EXEC usp_select_rows 1 --WITH RECOMPILE;
GO
EXEC usp_select_rows 2 WITH RECOMPILE;
GO

Now doesn’t matter how many times you execute queries, if you execute them together or separately, or in another order, you’ll always get the correct query plan. The query plan for parameter ‘1’ is used from the cache, the query plan for parameter ‘2’ compiles new each time.

Solution #3. Recreate the SP with RECOMPILE.

DROP PROCEDURE IF EXISTS dbo.usp_select_rows;
GO
CREATE PROCEDURE dbo.usp_select_rows @a_column INT
AS
SELECT * FROM statistics_simple_test
WHERE a_column = @a_column
OPTION (RECOMPILE) /*recompile each time*/
GO
/**/
EXEC usp_select_rows 1;
GO
EXEC usp_select_rows 2;
GO

After changing the SP based on the code above, the SP recompiles every execution. This is a good solution when it is impossible to change the code how SP is called. As a drawback – CPU consumption may be high due to a big number of recompilations.
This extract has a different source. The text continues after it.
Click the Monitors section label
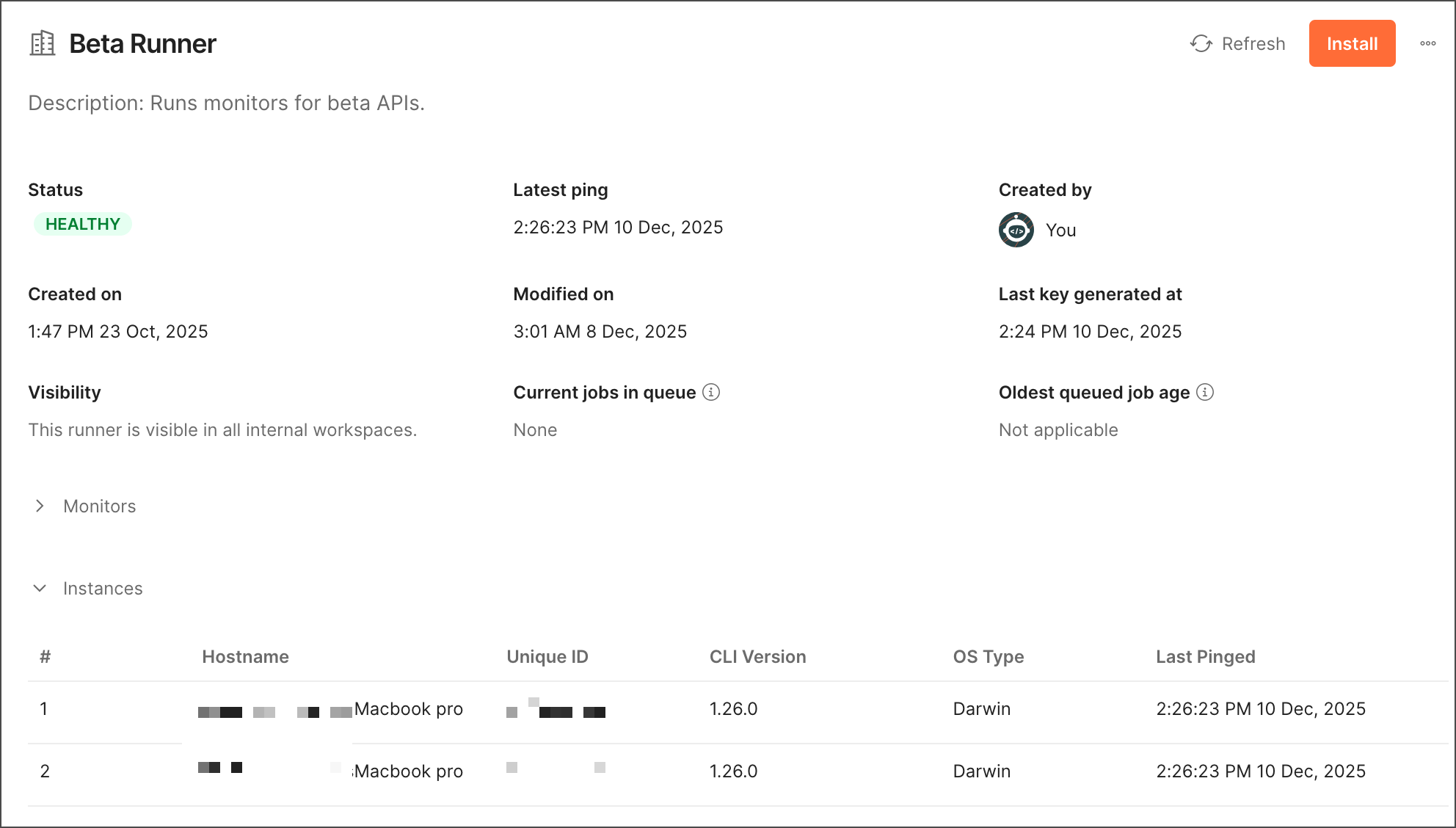This screenshot has width=1456, height=828. coord(100,506)
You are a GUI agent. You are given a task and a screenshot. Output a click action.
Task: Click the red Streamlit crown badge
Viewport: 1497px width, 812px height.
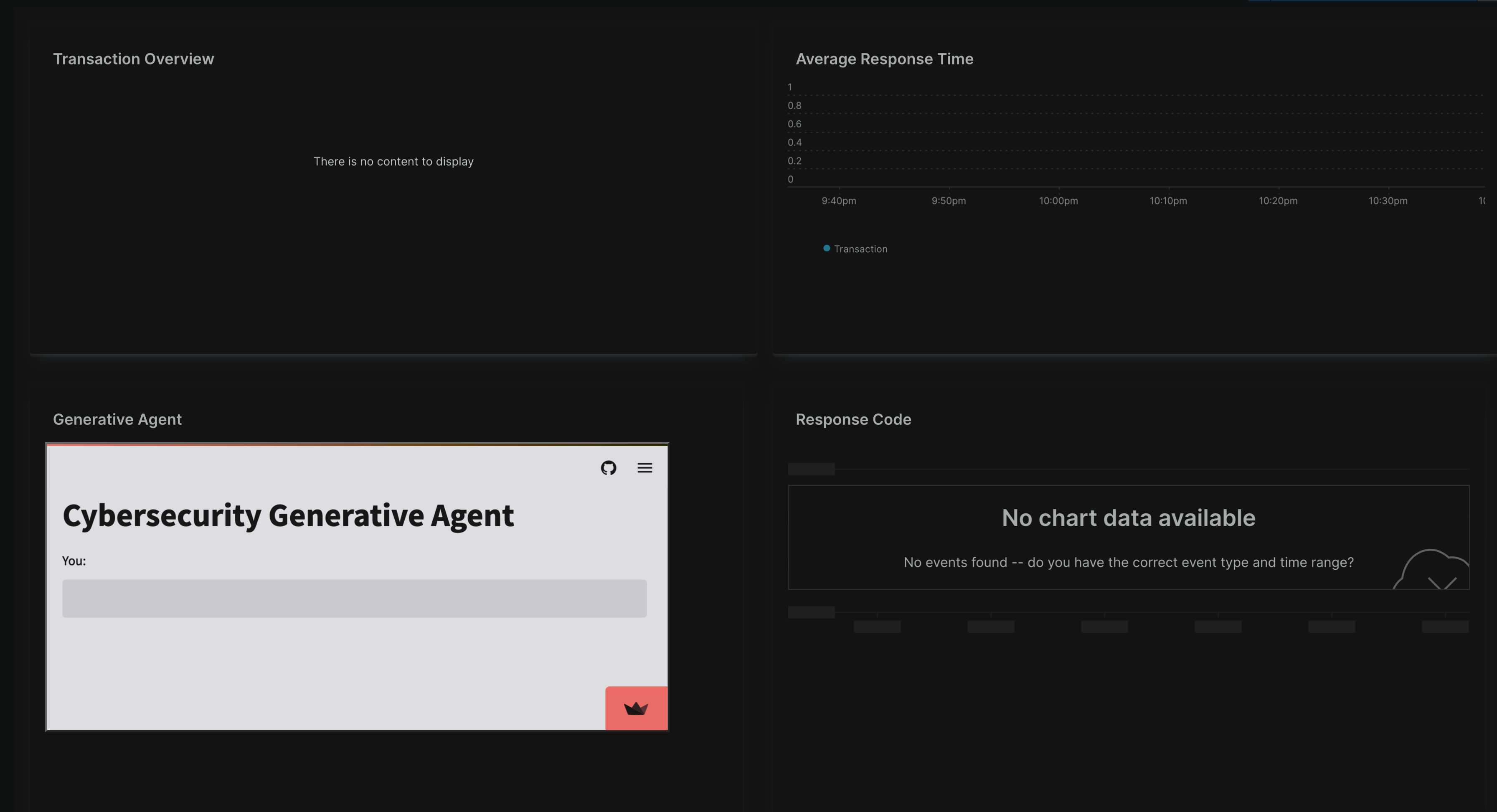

The method is good as a temporary solution or when it is not overused.

Solution #4. Optimize the SP only for one parameter’s value.

We can optimize the SP only for one parameter, for example, ‘2’.

/*#4*/
/*optimize the SP for one parameter's value */
DROP PROCEDURE IF EXISTS dbo.usp_select_rows;
GO
CREATE PROCEDURE dbo.usp_select_rows @a_column INT
AS
SELECT * FROM statistics_simple_test
WHERE a_column = @a_column OPTION(OPTIMIZE FOR (@a_column = 2))
GO
/**/
DBCC FREEPROCCACHE;
EXEC usp_select_rows 1;
GO
DBCC FREEPROCCACHE;
EXEC usp_select_rows 2;
GO

Despite the fact that we executed the SP with parameter ‘1’ first, the query plan is optimized for parameter ‘2’. You can see it in the screenshot below. 999,999 seeks and lookups which took 13 seconds to complete!
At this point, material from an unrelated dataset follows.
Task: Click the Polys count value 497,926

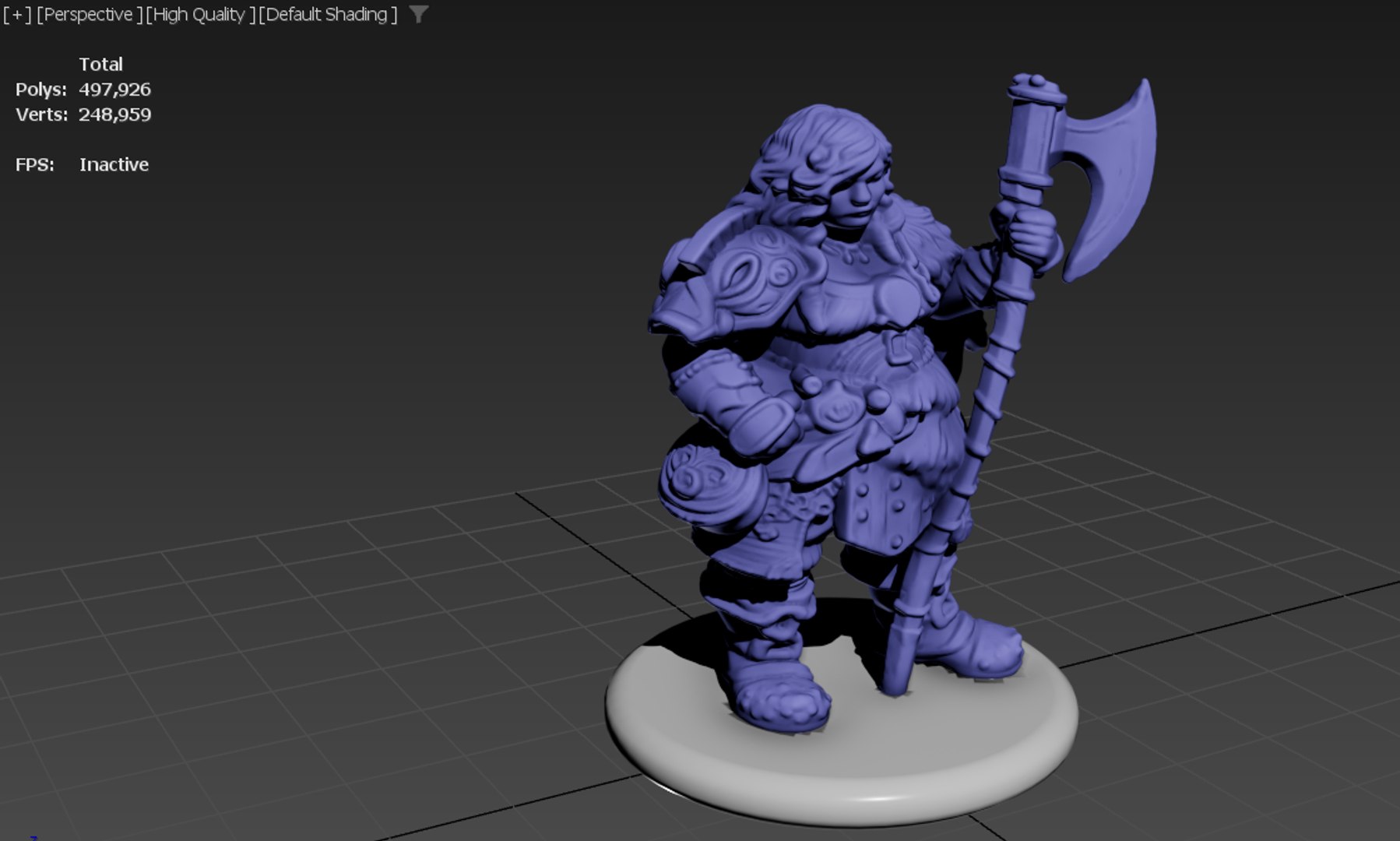Action: click(114, 90)
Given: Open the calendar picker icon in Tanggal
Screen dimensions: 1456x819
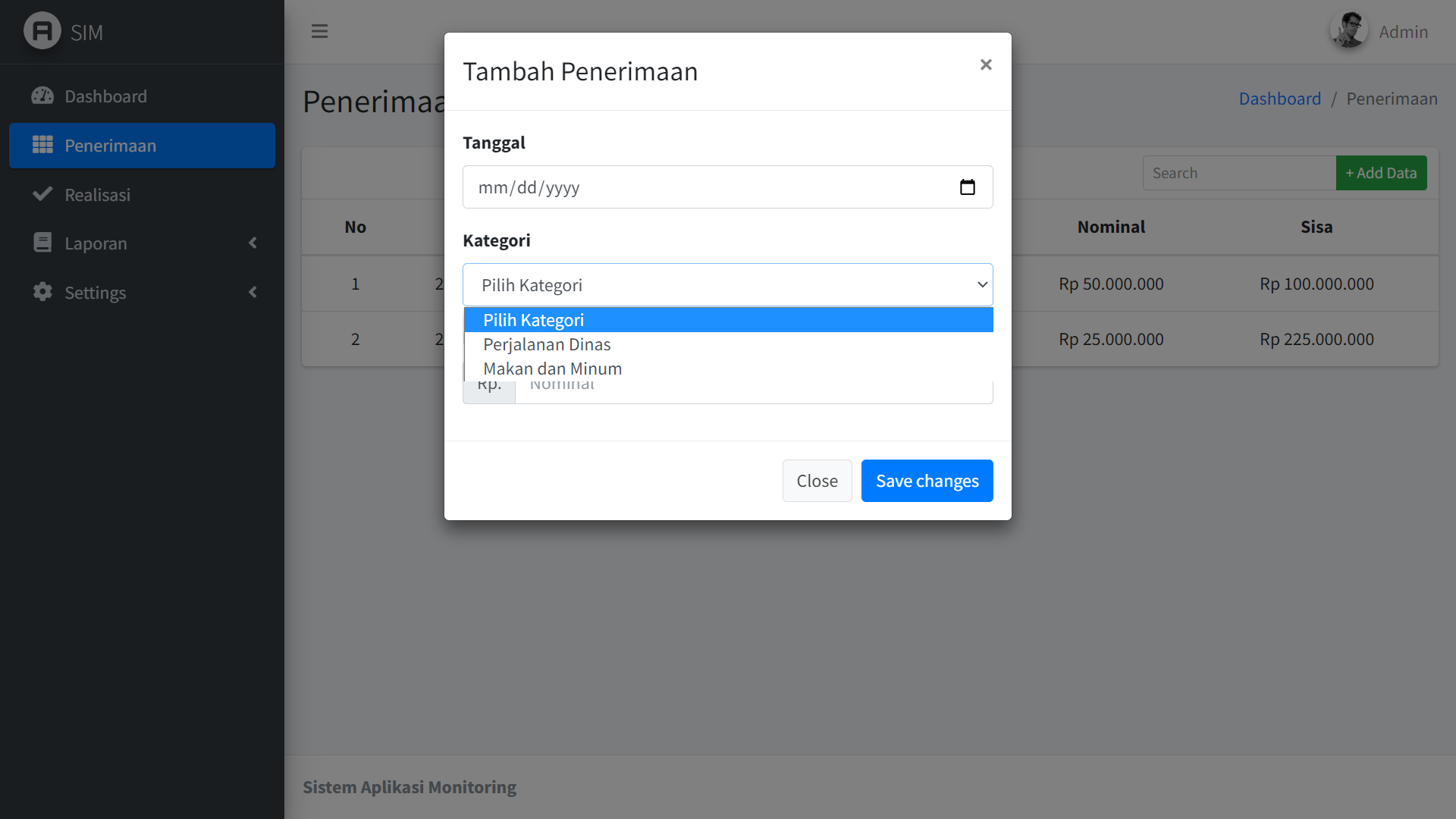Looking at the screenshot, I should click(967, 187).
Use this feature very carefully as you can make the performance even worse. You need to be sure which parameter is used in most of the cases and revisit your code from time to time.

Solution #5. Optimize for unknown.

This is similar to Solution #4. This time we don’t know what value can be used and ask SQL Server to predict it. Of course, SQL Server cannot predict it well so don’t expect an ideal result from this option.

/*#5*/
/*re-create the SP*/
DROP PROCEDURE IF EXISTS dbo.usp_select_rows;
GO
CREATE PROCEDURE dbo.usp_select_rows @a_column INT
AS
SELECT * FROM statistics_simple_test
WHERE a_column = @a_column OPTION(OPTIMIZE FOR UNKNOWN)
GO
/**/
DBCC FREEPROCCACHE;
EXEC usp_select_rows 1;
GO
DBCC FREEPROCCACHE;
EXEC usp_select_rows 2;
GO

SQL Server knows that only two different values in the ‘a_column’ (from the statistics) so it decided to estimate 500,000 rows for each query.
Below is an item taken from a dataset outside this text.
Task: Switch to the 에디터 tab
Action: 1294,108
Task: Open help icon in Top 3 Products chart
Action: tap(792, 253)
It works well for parameter ‘1’ and doesn’t work well for parameter ‘2’. It may work in some cases, but I’d recommend spending a little bit more time on investigation to find a better solution.

Solution #6. Dynamic query.

/*#6 dynamic query*/
/*re-create the SP*/
DROP PROCEDURE IF EXISTS dbo.usp_select_rows;
GO
CREATE PROCEDURE dbo.usp_select_rows @a_column INT
AS
declare @sql_text nvarchar(4000) = 
	'SELECT * FROM statistics_simple_test WHERE a_column = @a_column';
set @sql_text = replace(@sql_text,'@a_column',@a_column);
exec (@sql_text);
GO
/**/
DBCC FREEPROCCACHE;
EXEC usp_select_rows 1;
EXEC usp_select_rows 2;
GO

It works fine as well just like a regular query. For each parameter, SQL Server creates a query plan. Of course, the more a number of possible values the more memory is needed to store the query plans. Works well for only a few parameters though.

Conclusion.

The ‘parameter sniffing’ problem is very complex and it is impossible to review all options and scenarios in one post. All I wanted is to provide you with some possible ways you can try fixing it. Each of the mentioned above solutions can be used in particular cases. Always thoroughly test your solutions before deploying to production and, when deployed to production, monitor them from time to time. Data distribution, data size, and available indexes may make your solution not optimal.

Hope it was helpful, see you in the next one!